A mídia internacional também questionou a parcialidade da imprensa brasileira durante a crise política no Brasil. Na opinião do senhor, a mídia brasileira compromete o processo político no Brasil? De que maneira?
Milani – Os governos de Lula e Dilma tiveram a oportunidade de submeter ao Congresso projetos de regulação democrática da comunicação social no Brasil e não o fizeram. Isso foi um erro grave, principalmente depois de todos os debates que houve com a sociedade civil sobre os cenários e os mecanismos possíveis e desejados. O Brasil necessita de um marco regulatório claro e preciso, e principalmente, democrático – sobre a mídia. No contexto no qual estamos, fica claro que a Rede Globo é incompatível com a democracia, como já afirmou o professor Wanderley Guilherme dos Santos.
Em um debate sobre a situação brasileira, Pierre Salama, economista e latinoamericanista francês, afirmou que basta analisar quem participa das manifestações a favor do impeachment para perceber que a maioria da população brasileira não está representada ali. Ele afirmou também que o projeto de Michel Temer para governar o Brasil não condiz com o que a maioria dos brasileiros quer, tomando como base o projeto vencedor das eleições. Na visão do senhor, o projeto de Temer coloca em risco a construção da política externa que o Brasil vem praticando nos últimos treze anos? Por que?

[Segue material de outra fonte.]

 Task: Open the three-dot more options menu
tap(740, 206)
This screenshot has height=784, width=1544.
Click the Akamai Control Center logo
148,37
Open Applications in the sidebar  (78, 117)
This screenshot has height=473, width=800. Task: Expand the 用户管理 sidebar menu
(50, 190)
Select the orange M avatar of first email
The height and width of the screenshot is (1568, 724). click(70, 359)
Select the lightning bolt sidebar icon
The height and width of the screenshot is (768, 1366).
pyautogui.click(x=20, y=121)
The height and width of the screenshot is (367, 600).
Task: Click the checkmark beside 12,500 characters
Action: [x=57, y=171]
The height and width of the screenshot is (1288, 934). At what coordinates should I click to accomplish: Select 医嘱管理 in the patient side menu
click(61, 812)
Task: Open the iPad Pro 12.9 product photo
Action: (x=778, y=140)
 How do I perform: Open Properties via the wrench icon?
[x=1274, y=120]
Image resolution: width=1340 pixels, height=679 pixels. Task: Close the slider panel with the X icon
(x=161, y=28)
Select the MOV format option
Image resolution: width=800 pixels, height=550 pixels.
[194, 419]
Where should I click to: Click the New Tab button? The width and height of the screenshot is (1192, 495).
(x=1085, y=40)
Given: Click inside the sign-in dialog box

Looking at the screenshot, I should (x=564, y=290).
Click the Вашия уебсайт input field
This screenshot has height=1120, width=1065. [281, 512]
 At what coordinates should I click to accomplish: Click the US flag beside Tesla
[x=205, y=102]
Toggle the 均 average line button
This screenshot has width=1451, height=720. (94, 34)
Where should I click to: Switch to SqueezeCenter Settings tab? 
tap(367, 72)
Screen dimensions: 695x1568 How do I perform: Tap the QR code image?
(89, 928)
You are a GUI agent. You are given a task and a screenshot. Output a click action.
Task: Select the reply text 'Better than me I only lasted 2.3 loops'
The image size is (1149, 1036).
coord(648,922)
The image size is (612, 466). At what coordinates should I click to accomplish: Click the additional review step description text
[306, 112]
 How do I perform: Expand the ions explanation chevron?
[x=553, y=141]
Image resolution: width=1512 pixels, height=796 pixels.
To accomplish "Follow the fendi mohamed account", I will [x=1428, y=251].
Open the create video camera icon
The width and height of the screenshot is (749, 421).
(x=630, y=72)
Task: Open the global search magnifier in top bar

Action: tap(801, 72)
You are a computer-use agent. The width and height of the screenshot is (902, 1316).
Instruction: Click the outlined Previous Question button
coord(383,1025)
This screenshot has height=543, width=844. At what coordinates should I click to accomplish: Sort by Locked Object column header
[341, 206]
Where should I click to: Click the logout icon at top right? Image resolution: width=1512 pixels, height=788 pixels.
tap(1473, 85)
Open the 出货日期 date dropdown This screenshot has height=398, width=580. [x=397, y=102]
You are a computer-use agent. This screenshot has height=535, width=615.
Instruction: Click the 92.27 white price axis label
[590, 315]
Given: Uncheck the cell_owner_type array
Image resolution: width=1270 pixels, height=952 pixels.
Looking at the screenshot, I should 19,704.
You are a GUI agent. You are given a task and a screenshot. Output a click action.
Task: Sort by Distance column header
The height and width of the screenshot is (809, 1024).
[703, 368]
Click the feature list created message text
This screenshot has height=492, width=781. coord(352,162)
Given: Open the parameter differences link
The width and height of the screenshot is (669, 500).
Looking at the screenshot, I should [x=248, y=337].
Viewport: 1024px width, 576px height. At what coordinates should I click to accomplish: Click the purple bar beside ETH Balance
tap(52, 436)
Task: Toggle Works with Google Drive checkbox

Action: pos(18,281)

Milani – Isso é muito claro nas posições anunciadas e nos nomes previstos (pelo que se publica nos jornais brasileiros). Mudam os governos, muda também a política externa, principalmente em matéria de comércio, integração regional e definição de novas coalizões internacionais. Devem entrar na lista das mudanças, caso o golpe se efetive, por exemplo: o papel do Brasil na OMC e em relação às negociações sobre comércio e investimento com os Estados Unidos, o desenho institucional e político do Mercosul, e o futuro do grupo Brics (principalmente o Novo Banco de Desenvolvimento, cujos primeiros passos recém foram dados em termos de institucionalização). Uma questão importante, para além da aproximação mais estratégica com os Estados Unidos, vai ser o que fazer da China, dos compromissos assumidos e da parceria estratégica assinada com Pequim, mas também com Moscou. A reviravolta geopolítica tenderia, a meu ver, a ser de envergadura.